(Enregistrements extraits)
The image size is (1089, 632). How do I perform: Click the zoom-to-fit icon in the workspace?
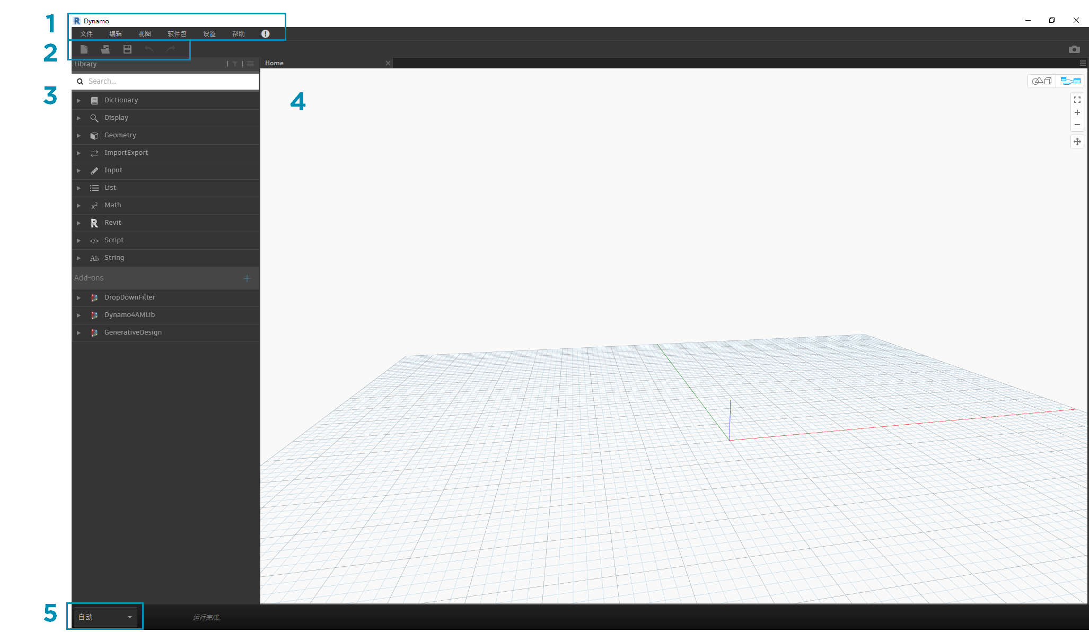click(x=1077, y=100)
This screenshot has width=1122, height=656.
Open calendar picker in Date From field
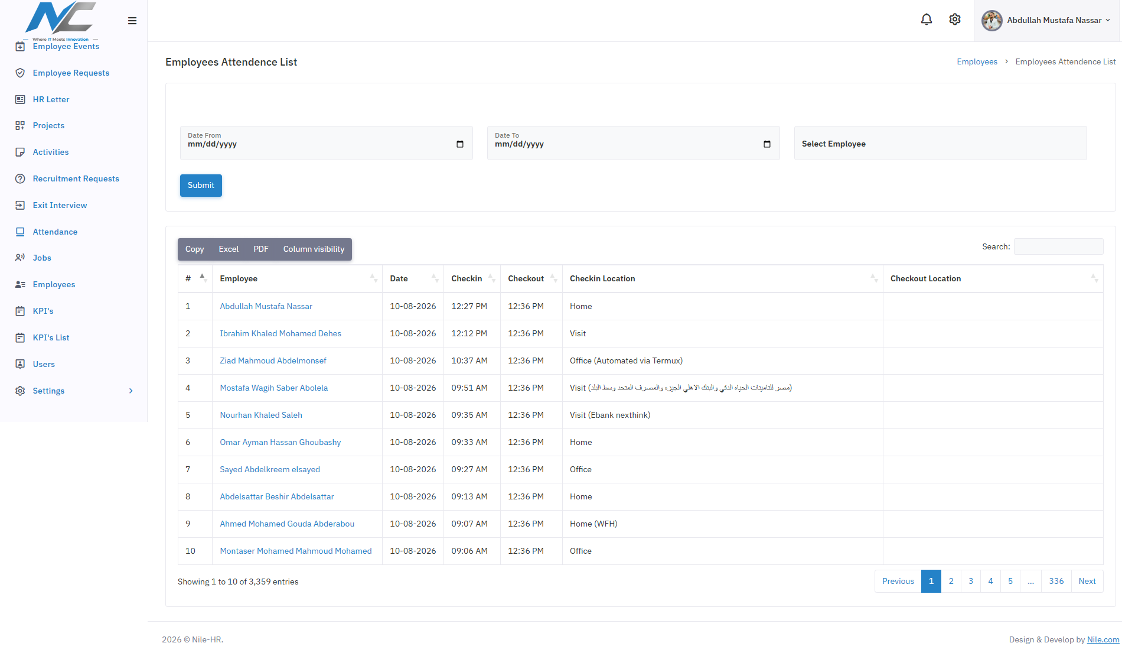point(460,144)
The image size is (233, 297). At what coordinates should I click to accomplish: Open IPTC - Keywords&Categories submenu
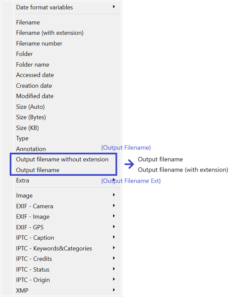(54, 248)
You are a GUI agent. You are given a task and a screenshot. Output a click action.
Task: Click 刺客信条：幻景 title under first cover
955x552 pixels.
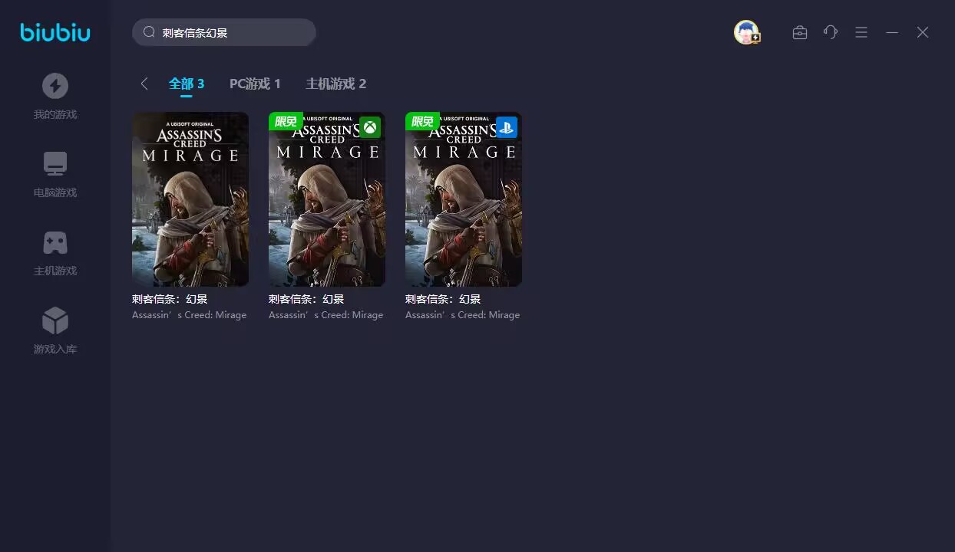point(170,299)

TRAVAIL À RÉALISER. Rassemblez, s'il vous plaît, chaque ligne des items ci-dessus qui contient la chaîne « size », en respectant la casse.

RÉPONSE À FOURNIR.
The image size is (1089, 632). How do I perform: Click the zoom-to-fit icon in the workspace?
The image size is (233, 297). At what coordinates should I click to accomplish: Open IPTC - Keywords&Categories submenu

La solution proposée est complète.